Разобравшись в этом, я стал поучать с амвона, что, исповедуясь у меня и утаивая свои грехи, они избирают наихудшее зло. Я сказал: "Если вы собираетесь и впредь так поступать, то лучше не исповедуйтесь вовсе". Но они по-прежнему приходили. Хотя с этого времени еще меньше доверяли мне, потому что приняли мои слова за ловушку, расценили их как коварный прием, с помощью которого я пытаюсь установить, кто из людей втайне от меня пребывает не в ладах с законом. А зачем? Разве я не исповедник, а судебный следователь, что они так остерегаются меня, боятся открыть передо мною душу?

Жалуясь, он сплетал руки. Сжимал их все крепче, потом широко разводил. И снова печально опускал голову.

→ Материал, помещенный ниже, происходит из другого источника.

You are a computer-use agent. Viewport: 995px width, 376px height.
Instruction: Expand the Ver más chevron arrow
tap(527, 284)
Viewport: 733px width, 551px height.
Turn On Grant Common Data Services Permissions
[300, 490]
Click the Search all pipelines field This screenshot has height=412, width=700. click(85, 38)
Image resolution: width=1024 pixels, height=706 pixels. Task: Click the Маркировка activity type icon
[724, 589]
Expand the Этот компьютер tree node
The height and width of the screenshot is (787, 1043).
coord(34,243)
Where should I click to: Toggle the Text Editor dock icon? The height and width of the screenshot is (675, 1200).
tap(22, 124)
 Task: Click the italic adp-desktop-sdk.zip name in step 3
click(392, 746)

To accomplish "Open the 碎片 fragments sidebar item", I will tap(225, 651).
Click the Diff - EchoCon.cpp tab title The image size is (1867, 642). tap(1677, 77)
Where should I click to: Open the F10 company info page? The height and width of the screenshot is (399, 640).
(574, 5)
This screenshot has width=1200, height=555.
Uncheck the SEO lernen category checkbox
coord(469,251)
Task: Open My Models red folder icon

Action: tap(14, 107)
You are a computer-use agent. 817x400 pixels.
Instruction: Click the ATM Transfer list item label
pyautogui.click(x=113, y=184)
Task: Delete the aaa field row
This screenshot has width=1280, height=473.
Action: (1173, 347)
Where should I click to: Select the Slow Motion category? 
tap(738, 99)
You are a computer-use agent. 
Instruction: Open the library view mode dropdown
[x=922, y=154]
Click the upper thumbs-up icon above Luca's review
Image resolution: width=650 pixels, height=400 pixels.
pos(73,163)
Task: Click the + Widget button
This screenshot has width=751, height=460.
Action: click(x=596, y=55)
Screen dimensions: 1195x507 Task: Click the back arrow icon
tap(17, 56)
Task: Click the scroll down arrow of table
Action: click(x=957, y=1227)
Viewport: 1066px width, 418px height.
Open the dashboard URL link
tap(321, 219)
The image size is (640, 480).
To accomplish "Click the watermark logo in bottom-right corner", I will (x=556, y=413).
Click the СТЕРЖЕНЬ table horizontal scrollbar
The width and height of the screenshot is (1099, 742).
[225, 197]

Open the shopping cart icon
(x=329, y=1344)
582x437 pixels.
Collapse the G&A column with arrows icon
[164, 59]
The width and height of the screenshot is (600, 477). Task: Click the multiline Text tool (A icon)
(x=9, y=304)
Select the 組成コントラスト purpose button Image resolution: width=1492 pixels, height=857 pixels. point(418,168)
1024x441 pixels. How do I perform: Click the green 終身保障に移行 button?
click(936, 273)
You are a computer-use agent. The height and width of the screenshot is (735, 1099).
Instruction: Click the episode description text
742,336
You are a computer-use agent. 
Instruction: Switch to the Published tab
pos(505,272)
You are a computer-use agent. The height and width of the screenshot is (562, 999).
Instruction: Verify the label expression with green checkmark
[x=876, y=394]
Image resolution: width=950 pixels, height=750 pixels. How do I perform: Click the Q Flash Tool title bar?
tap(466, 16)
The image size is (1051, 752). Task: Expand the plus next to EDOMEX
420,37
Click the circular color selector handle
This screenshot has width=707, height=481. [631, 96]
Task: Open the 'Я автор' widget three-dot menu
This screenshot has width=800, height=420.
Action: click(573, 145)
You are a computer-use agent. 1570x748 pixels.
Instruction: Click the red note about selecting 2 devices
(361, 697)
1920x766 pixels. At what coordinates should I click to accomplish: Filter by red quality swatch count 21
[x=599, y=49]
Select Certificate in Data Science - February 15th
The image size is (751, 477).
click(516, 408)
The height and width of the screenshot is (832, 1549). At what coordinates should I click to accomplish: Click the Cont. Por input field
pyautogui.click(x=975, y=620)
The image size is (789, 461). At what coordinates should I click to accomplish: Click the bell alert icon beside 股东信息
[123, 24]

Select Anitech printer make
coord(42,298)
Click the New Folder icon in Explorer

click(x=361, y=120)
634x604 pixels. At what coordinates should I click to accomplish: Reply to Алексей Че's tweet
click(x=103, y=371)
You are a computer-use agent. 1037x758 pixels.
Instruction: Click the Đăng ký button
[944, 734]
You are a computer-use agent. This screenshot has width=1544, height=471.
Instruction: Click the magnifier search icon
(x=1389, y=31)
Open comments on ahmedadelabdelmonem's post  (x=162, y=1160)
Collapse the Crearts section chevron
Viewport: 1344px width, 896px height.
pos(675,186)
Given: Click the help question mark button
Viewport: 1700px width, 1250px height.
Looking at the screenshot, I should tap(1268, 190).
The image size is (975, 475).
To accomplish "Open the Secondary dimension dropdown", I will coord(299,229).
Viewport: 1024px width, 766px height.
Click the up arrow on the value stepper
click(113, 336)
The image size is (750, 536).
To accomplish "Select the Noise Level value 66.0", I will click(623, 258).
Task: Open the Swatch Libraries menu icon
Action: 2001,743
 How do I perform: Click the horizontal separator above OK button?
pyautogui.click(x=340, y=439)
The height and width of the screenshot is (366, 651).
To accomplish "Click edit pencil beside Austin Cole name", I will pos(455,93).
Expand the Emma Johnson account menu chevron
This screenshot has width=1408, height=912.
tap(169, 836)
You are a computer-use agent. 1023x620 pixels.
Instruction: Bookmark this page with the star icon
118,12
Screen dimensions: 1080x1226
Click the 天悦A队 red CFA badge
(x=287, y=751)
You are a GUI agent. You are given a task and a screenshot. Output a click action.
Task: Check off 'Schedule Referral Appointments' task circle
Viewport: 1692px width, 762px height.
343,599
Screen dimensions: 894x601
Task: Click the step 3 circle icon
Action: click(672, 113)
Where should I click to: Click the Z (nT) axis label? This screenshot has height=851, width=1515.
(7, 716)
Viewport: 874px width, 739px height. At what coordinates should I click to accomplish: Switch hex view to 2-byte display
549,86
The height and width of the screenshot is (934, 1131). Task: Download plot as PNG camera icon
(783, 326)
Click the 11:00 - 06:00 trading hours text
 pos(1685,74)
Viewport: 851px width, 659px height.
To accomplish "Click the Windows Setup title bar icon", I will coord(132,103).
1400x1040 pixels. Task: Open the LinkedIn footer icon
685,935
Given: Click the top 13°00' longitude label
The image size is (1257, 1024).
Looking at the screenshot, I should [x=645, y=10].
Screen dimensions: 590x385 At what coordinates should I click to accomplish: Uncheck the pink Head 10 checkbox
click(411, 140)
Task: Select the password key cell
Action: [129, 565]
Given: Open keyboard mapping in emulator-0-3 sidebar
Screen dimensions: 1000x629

- Сперва я считал, - продолжал он, - что так обстоит дело только у меня в Сан-Систо. Но то же самое происходит и в соседних приходах, только большинство священников к этому привыкли и самый факт умолчания объясняют темнотой населения. А я не думаю, что это результат темноты. Я думаю, что вначале, в ту пору, когда в этих краях распространилось христианство, люди, хоть, наверное, еще более темные, чем в наши дни, были откровенны со своими духовными пастырями. Я думаю, что только позднее они мало-помалу стали другими. По мере того как и мы, священники, становились другими. То есть такими, что откровенничать с нами могло быть опасно.

После такой беседы мы спускались в трапезную и быстро ужинали, но потом уже не возвращались на вершину холма или на наше излюбленное место. Для этого было слишком темно. А кроме того, у самого подножия горы, между застроенным участком и террасами, тянулась широкая полоса земли, в которой некогда хоронили прокаженных. Днем об этом не думалось, но по вечерам все мы избегали прогулок в том направлении. Одни священники, пользуясь вечерней прохладой, отправлялись в городок за газетами или в лавки, которые летом здесь не закрывались допоздна. Другие шли в больницу сестер святого Спасителя за лекарствами или навещали знакомых. Мы с Пиоланти проводили вечерние часы на внутреннем дворике. Там стояла широкая скамейка, на которую падал свет из окон трапезной. Я садился на скамейку верхом. Пиоланти следовал моему примеру, хотя и несколько смущаясь, потому что для этого ему приходилось задирать сутану. Но в такой позе удобнее было играть, повернувшись лицом к доске, расчерченной на десять клеток, согласно с условиями старой итальянской игры, называющейся "сальта", правилам которой священник Пиоланти обучил меня сразу, в первый же вечер. Сам он играл великолепно: бил меня, стало быть, как хотел.

XXIV

Сегодня последний день в Ладзаретто. Двинусь отсюда завтра утром, ровно через неделю после приезда. Физически чувствую себя замечательно. Прошла постоянная сонливость.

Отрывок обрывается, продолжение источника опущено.